Now in its third year, GBS takes a group of 12 students and a faculty member to work on medical problems in China each summer. This program is in collaboration with the Hong Kong Polytechnic University.

This program mainly attracts Bioengineering students, said Bioengineering professor Daniel Bogen, who accompanied the group in 2006 and 2007.

Bogen said students expressed a desire to apply their classroom knowledge to real-life scenarios, which led to a program that also gives them the opportunity to improve people's lives.

The School of Engineering sponsors the program, but students are required to pay a subsidized fee for the two credits they receive during the program.

Last summer, the students went to Shunde, a small city in the Guangdong province in southern China, where they built orthotics - devices that are used to correct deformities in the way people walk or run - for children.

The three-week trip started in Hong Kong, where the students worked in laboratories and learned how to make the orthotics. After traveling to southern China to take foot measurements of the children, they constructed the orthotics back in Hong Kong. The trip concluded with a final visit to Shunde to install and fit the orthotics to the children.

"Since China does not have a lot of red tape, we could do a lot more with patients than we could do in the U.S.," Yim said.

He added that travelling to a developing country added another dimension to his experience.

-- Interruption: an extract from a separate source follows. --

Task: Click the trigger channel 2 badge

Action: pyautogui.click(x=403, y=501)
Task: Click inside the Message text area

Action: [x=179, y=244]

"Once you step out of your comfort zone and go to a totally new environment, you start to realize and appreciate how much you actually have," he added.

Orthopedics is a field that is not currently taught in Penn Engineering, Bogen said, so the program gave students access to a new field of bioengineering.

Although the language barrier did restrict complete interaction, Engineering senior Elana Cooper said the families were very warm and appreciative of their work.

"We worked with Chinese students at the Hong Kong Polytechnic University, so along with the education and technical experience, it's also a cultural experience," said first-year Medical School student Chia Wu, who was an Engineering senior when he acted as student coordinator for the 2008 trip.